[Opening Task material section]
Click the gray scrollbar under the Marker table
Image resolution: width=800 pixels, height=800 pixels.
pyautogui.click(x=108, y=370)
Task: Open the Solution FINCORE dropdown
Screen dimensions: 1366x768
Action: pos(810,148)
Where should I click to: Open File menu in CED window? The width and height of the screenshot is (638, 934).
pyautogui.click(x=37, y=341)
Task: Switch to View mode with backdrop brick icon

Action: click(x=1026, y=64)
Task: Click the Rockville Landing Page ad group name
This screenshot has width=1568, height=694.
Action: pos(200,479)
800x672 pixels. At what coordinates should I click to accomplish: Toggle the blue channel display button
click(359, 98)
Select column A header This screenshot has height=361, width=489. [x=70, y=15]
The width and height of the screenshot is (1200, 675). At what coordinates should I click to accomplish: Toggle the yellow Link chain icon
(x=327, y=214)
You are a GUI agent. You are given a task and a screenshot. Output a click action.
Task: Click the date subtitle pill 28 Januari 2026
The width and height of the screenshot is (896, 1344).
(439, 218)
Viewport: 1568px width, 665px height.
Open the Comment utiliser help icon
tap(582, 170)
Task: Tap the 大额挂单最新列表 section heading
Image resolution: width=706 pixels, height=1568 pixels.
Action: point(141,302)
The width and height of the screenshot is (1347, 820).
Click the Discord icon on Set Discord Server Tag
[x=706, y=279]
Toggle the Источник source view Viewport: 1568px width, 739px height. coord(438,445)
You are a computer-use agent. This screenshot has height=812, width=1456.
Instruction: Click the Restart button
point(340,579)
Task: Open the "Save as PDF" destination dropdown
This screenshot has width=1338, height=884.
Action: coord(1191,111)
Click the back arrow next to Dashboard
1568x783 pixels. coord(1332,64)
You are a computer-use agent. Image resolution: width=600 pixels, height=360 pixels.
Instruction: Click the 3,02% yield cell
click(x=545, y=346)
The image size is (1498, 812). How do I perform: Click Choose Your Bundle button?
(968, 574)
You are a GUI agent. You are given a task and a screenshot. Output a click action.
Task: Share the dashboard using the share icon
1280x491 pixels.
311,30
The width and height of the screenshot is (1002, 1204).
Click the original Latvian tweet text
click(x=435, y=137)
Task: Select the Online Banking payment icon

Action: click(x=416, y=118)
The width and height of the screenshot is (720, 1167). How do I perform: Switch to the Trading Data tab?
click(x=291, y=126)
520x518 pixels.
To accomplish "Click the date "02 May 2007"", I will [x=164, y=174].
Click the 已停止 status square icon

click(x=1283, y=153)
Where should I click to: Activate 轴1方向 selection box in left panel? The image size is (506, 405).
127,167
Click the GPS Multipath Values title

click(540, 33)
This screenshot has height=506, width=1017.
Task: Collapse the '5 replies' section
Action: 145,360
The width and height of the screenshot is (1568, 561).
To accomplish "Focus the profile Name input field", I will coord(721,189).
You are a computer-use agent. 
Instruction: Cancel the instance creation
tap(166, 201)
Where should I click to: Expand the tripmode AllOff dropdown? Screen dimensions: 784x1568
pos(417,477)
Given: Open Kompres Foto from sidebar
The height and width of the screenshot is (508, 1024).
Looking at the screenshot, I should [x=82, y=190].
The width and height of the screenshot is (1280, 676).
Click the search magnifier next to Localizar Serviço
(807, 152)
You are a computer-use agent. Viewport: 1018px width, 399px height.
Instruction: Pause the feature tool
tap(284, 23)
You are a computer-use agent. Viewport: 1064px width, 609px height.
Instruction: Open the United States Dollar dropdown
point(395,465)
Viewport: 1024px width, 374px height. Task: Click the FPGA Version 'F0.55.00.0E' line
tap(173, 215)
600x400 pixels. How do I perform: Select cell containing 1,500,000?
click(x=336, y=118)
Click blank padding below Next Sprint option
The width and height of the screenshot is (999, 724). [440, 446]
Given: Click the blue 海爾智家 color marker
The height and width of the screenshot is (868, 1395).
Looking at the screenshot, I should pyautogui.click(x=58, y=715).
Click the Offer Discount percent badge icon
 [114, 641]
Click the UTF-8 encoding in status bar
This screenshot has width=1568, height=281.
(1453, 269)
[Closing Task material section]
◆ What you need to do
Filter the entries above down to the lines that contain "computer".

◆ Solution for this task
You are a computer-use agent. This screenshot has height=812, width=1456.
You are a computer-use agent. Image resolution: width=600 pixels, height=360 pixels.
You are a computer-use agent. 
You are a computer-use agent. Viewport: 1018px width, 399px height.
You are a computer-use agent. Viewport: 1064px width, 609px height.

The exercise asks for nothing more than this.